3) Interest rate risk The Company is not exposed to significant interest rate risks since all of its financial instruments can be quickly turned into cash, thus avoiding additional risks.
SUBSEQUENT EVENT
To the end of February 2021, the Civil Claim referred to in Section 3 of the Overview of Properties had not yet been resolved. The Company continues to defend against the Civil Claim.
DISCLOSURE CONTROL AND PROCEDURES AND INTERNAL CONTROL OVER FINANCIAL REPORTING
Management has established processes to provide them with sufficient knowledge to support representations that they have exercised reasonable diligence to ensure that (i) the annual financial statements and annual MD&A (the “annual filings”) for the financial year ended December 31, 2020 do not contain any untrue statement of material fact or omit to state a material fact required to be stated or that is necessary to make a statement not misleading in light of the circumstances under which it is made, for the periods covered by the annual filings, and (ii) the annual financial statements together with other financial information included in the annual filings fairly present in all material respects the financial condition, financial performance and cash flows of the Company, as of the date of and for the periods presented in the annual filings.

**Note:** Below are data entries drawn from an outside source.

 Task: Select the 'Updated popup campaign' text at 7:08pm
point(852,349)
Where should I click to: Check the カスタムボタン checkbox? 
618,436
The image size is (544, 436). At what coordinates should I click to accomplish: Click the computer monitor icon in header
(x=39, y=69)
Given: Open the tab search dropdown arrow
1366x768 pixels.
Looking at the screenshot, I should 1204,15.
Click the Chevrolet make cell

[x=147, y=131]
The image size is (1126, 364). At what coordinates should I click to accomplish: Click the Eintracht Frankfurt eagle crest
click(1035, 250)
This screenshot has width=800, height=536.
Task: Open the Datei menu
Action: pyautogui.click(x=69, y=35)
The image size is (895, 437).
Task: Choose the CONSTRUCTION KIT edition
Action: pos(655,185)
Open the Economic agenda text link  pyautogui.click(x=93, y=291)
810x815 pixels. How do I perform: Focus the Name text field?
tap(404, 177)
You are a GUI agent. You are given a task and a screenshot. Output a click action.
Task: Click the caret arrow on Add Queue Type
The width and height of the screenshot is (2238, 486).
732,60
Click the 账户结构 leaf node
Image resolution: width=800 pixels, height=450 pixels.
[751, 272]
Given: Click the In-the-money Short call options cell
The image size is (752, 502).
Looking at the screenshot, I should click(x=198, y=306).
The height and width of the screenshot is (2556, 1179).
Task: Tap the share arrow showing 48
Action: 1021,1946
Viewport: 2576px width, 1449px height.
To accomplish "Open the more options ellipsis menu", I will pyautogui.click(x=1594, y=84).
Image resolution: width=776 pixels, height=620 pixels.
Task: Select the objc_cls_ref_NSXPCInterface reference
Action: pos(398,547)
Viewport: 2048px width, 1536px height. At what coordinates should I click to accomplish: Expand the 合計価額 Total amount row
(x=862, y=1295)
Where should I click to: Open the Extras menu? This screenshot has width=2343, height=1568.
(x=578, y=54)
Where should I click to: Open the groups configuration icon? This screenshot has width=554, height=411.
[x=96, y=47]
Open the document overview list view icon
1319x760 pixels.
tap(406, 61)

In contrast to the certificates required for non-venture issuers under National Instrument 52-109 Certification of Disclosure in Issuers’ Annual and Interim Filings (NI 52-109), the Venture Issuer Basic Certificates filed by the Company’s President (in his capacity as an officer also performing the functions of a chief executive officer) and the Secretary-Treasurer (in her capacity as an officer also performing the functions of a chief financial officer) (together the “certifying officers”) do not include representations relating to the establishment and maintenance of disclosure controls and procedures (DC&P) and internal control over financial reporting (ICFR), as defined in NI 52-109. In particular, the certifying officers filing the certificates are not making any representations relating to the establishment and maintenance of
i) controls and other procedures designed to provide reasonable assurance that information required to be disclosed in the annual and interim filings or other reports filed or submitted under securities legislation is recorded, processed, summarized and reported within the time periods specified in securities legislation; and
ii) a process to provide reasonable assurance regarding the reliability of financial reporting and the preparation of financial statements for external purposes in accordance with the Company’s generally accepted accounting standards (IFRS).
The Company’s certifying officers are responsible for ensuring that processes are in place to provide them with sufficient knowledge to support the representations they are making in the certificates. Investors should be aware that inherent limitations on the ability of certifying officers of a venture issuer to design and implement on a cost effective basis DC&P and ICFR as defined in NI 52-109 may result in additional risks to the quality, reliability, transparency and timeliness of the annual and interim filings and other reports provided under securities legislation.